Two recent lower bounds for interactive decision making

Speaker: Yanjun Han

Location: 60 Fifth Avenue, Room 150

Date: Thursday, September 21, 2023

A fundamental problem in interactive decision making, ranging from bandit problems to reinforcement learning, is to understand what modeling assumptions lead to sample-efficient learning guarantees, and what algorithm design principles achieve optimal sample complexity. While both questions are well understood for classical problems of statistical estimation and learning, there are relatively fewer tools to analyze the fundamental limits for the interactive counterparts.

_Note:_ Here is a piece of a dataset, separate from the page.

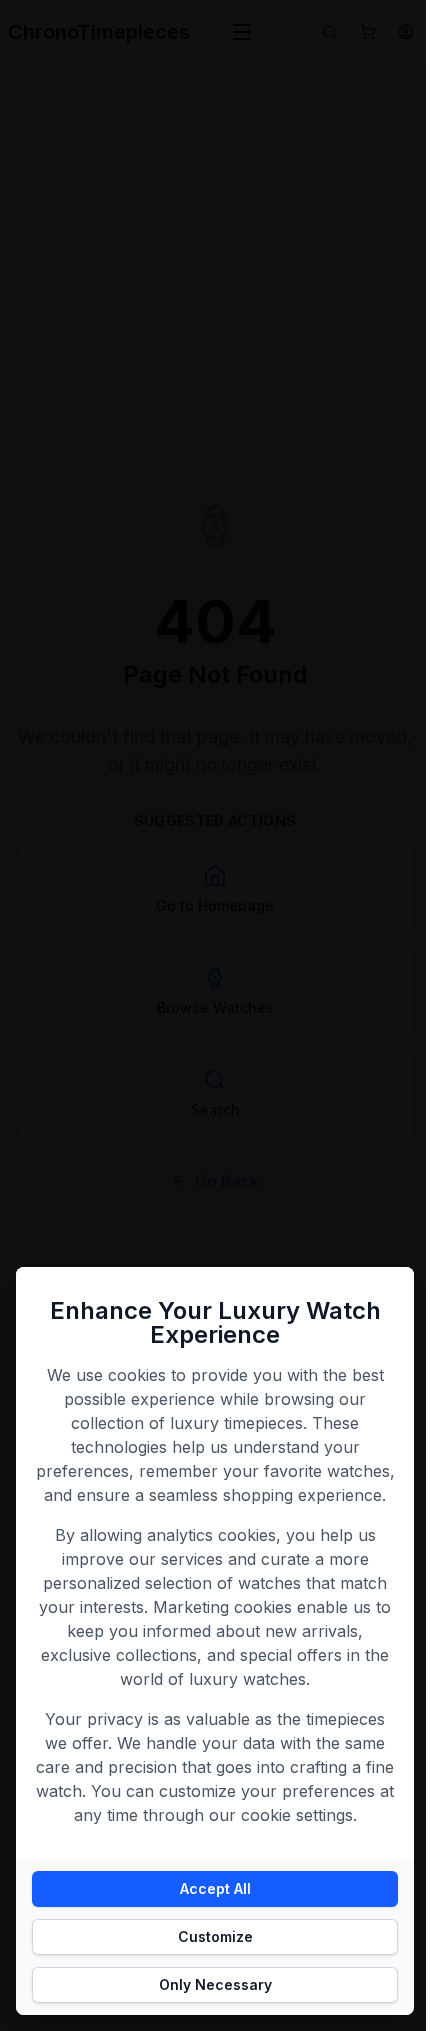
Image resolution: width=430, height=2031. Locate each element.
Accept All (215, 1888)
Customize (215, 1936)
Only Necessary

In this talk I will present two general lower bound techniques for interactive decision making. First, we introduce a complexity measure, called the Constrained Decision-Estimation Coefficient, which is an interactive counterpart of the Donoho-Liu type modulus of continuity in statistical estimation. This complexity measure provides a lower bound of the optimal regret for general interactive problems, as well as a matching upper bound up to an online estimation error. Second, we attempt to close this gap via a generalization of the Fano type arguments, using a suitable notion of information for interactive problems. In a special class of problems called ridge bandits, our new tool leads to lower bounds on the entire learning trajectory via differential equations. We also provide upper bounds that evolve with similar differential equations, and thereby showcase the complication of finding a unified complexity measure in general.

Based on recent work https://arxiv.org/abs/2301.08215 and https://arxiv.org/abs/2302.06025, jointly with Dylan Foster, Noah Golowich, Jiantao Jiao, Nived Rajaraman, and Kannan Ramchandran.